• _DESCRIPTION OF THE TASK_
Reproduce the following records verbatim, line for line.
------ DATA LISTING
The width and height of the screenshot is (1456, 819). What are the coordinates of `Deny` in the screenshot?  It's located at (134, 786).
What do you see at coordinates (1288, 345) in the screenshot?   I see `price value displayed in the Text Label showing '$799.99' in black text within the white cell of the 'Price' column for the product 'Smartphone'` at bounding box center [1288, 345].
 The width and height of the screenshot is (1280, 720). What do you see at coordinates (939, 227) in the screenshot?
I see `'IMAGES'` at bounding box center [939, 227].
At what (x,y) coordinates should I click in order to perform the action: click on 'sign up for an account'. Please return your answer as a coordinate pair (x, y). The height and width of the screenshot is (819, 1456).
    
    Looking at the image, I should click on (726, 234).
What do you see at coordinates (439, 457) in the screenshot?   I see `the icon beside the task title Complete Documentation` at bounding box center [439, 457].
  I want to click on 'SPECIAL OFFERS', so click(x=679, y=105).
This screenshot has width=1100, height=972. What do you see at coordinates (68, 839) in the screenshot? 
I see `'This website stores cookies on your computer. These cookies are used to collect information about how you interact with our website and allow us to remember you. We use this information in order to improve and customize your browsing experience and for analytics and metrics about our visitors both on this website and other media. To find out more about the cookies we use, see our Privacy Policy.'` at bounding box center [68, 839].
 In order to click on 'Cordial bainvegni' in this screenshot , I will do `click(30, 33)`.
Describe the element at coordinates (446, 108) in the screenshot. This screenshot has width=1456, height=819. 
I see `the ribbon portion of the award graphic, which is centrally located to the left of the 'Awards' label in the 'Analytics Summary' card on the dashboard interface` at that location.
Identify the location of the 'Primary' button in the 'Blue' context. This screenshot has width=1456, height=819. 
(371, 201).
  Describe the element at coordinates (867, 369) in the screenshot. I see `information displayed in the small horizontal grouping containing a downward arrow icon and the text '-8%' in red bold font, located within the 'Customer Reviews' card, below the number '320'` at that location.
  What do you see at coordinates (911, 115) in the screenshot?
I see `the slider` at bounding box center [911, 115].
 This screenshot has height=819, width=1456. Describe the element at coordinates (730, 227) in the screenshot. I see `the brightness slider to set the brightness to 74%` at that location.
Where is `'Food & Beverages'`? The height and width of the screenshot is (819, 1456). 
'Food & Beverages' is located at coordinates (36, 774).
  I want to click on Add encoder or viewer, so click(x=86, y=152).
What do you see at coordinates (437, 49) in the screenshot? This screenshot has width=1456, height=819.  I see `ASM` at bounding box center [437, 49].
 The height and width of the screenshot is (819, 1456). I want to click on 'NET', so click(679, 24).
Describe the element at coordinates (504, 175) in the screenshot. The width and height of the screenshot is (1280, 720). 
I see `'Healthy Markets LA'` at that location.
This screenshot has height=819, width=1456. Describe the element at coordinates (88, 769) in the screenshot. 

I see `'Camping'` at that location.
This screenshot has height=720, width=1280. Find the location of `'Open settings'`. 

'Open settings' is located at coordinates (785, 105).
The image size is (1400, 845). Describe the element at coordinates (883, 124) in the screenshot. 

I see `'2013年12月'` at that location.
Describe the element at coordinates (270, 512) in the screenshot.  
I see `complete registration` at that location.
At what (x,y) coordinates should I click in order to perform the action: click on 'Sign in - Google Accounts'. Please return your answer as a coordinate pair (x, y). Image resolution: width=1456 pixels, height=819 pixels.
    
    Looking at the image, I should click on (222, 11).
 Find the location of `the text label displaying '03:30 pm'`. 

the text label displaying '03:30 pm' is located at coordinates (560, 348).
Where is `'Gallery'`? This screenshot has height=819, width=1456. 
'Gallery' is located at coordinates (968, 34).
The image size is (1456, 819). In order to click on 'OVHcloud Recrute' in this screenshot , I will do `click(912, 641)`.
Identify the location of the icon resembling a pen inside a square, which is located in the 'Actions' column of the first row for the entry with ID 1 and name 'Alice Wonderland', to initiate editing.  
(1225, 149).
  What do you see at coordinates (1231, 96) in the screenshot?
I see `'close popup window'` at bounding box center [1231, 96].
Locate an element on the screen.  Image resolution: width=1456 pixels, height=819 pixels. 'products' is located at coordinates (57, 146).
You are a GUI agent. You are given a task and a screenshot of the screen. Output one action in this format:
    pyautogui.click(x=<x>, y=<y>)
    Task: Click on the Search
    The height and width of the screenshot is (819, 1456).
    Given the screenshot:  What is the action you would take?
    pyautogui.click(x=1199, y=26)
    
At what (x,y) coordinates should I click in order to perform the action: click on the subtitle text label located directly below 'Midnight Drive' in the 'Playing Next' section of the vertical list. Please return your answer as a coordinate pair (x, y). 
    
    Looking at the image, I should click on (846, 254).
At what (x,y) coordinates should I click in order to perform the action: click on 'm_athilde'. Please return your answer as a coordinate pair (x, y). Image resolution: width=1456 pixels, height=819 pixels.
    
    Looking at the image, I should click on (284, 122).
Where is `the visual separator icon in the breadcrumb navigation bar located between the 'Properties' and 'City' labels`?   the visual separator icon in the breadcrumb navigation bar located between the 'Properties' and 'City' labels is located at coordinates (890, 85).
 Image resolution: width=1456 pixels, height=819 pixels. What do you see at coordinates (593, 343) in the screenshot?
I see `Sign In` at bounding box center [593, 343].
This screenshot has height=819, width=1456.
------------
• _WRITTEN SOLUTION_
The width and height of the screenshot is (1456, 819). What are the coordinates of `Deny` in the screenshot?  It's located at (134, 786).
What do you see at coordinates (1288, 345) in the screenshot?   I see `price value displayed in the Text Label showing '$799.99' in black text within the white cell of the 'Price' column for the product 'Smartphone'` at bounding box center [1288, 345].
 The width and height of the screenshot is (1280, 720). What do you see at coordinates (939, 227) in the screenshot?
I see `'IMAGES'` at bounding box center [939, 227].
At what (x,y) coordinates should I click in order to perform the action: click on 'sign up for an account'. Please return your answer as a coordinate pair (x, y). The height and width of the screenshot is (819, 1456).
    
    Looking at the image, I should click on (726, 234).
What do you see at coordinates (439, 457) in the screenshot?   I see `the icon beside the task title Complete Documentation` at bounding box center [439, 457].
  I want to click on 'SPECIAL OFFERS', so click(x=679, y=105).
This screenshot has width=1100, height=972. What do you see at coordinates (68, 839) in the screenshot? 
I see `'This website stores cookies on your computer. These cookies are used to collect information about how you interact with our website and allow us to remember you. We use this information in order to improve and customize your browsing experience and for analytics and metrics about our visitors both on this website and other media. To find out more about the cookies we use, see our Privacy Policy.'` at bounding box center [68, 839].
 In order to click on 'Cordial bainvegni' in this screenshot , I will do `click(30, 33)`.
Describe the element at coordinates (446, 108) in the screenshot. This screenshot has width=1456, height=819. 
I see `the ribbon portion of the award graphic, which is centrally located to the left of the 'Awards' label in the 'Analytics Summary' card on the dashboard interface` at that location.
Identify the location of the 'Primary' button in the 'Blue' context. This screenshot has width=1456, height=819. 
(371, 201).
  Describe the element at coordinates (867, 369) in the screenshot. I see `information displayed in the small horizontal grouping containing a downward arrow icon and the text '-8%' in red bold font, located within the 'Customer Reviews' card, below the number '320'` at that location.
  What do you see at coordinates (911, 115) in the screenshot?
I see `the slider` at bounding box center [911, 115].
 This screenshot has height=819, width=1456. Describe the element at coordinates (730, 227) in the screenshot. I see `the brightness slider to set the brightness to 74%` at that location.
Where is `'Food & Beverages'`? The height and width of the screenshot is (819, 1456). 
'Food & Beverages' is located at coordinates (36, 774).
  I want to click on Add encoder or viewer, so click(x=86, y=152).
What do you see at coordinates (437, 49) in the screenshot? This screenshot has width=1456, height=819.  I see `ASM` at bounding box center [437, 49].
 The height and width of the screenshot is (819, 1456). I want to click on 'NET', so click(679, 24).
Describe the element at coordinates (504, 175) in the screenshot. The width and height of the screenshot is (1280, 720). 
I see `'Healthy Markets LA'` at that location.
This screenshot has height=819, width=1456. Describe the element at coordinates (88, 769) in the screenshot. 

I see `'Camping'` at that location.
This screenshot has height=720, width=1280. Find the location of `'Open settings'`. 

'Open settings' is located at coordinates (785, 105).
The image size is (1400, 845). Describe the element at coordinates (883, 124) in the screenshot. 

I see `'2013年12月'` at that location.
Describe the element at coordinates (270, 512) in the screenshot.  
I see `complete registration` at that location.
At what (x,y) coordinates should I click in order to perform the action: click on 'Sign in - Google Accounts'. Please return your answer as a coordinate pair (x, y). Image resolution: width=1456 pixels, height=819 pixels.
    
    Looking at the image, I should click on (222, 11).
 Find the location of `the text label displaying '03:30 pm'`. 

the text label displaying '03:30 pm' is located at coordinates (560, 348).
Where is `'Gallery'`? This screenshot has height=819, width=1456. 
'Gallery' is located at coordinates (968, 34).
The image size is (1456, 819). In order to click on 'OVHcloud Recrute' in this screenshot , I will do `click(912, 641)`.
Identify the location of the icon resembling a pen inside a square, which is located in the 'Actions' column of the first row for the entry with ID 1 and name 'Alice Wonderland', to initiate editing.  
(1225, 149).
  What do you see at coordinates (1231, 96) in the screenshot?
I see `'close popup window'` at bounding box center [1231, 96].
Locate an element on the screen.  Image resolution: width=1456 pixels, height=819 pixels. 'products' is located at coordinates (57, 146).
You are a GUI agent. You are given a task and a screenshot of the screen. Output one action in this format:
    pyautogui.click(x=<x>, y=<y>)
    Task: Click on the Search
    The height and width of the screenshot is (819, 1456).
    Given the screenshot:  What is the action you would take?
    pyautogui.click(x=1199, y=26)
    
At what (x,y) coordinates should I click in order to perform the action: click on the subtitle text label located directly below 'Midnight Drive' in the 'Playing Next' section of the vertical list. Please return your answer as a coordinate pair (x, y). 
    
    Looking at the image, I should click on (846, 254).
At what (x,y) coordinates should I click in order to perform the action: click on 'm_athilde'. Please return your answer as a coordinate pair (x, y). Image resolution: width=1456 pixels, height=819 pixels.
    
    Looking at the image, I should click on (284, 122).
Where is `the visual separator icon in the breadcrumb navigation bar located between the 'Properties' and 'City' labels`?   the visual separator icon in the breadcrumb navigation bar located between the 'Properties' and 'City' labels is located at coordinates (890, 85).
 Image resolution: width=1456 pixels, height=819 pixels. What do you see at coordinates (593, 343) in the screenshot?
I see `Sign In` at bounding box center [593, 343].
This screenshot has height=819, width=1456.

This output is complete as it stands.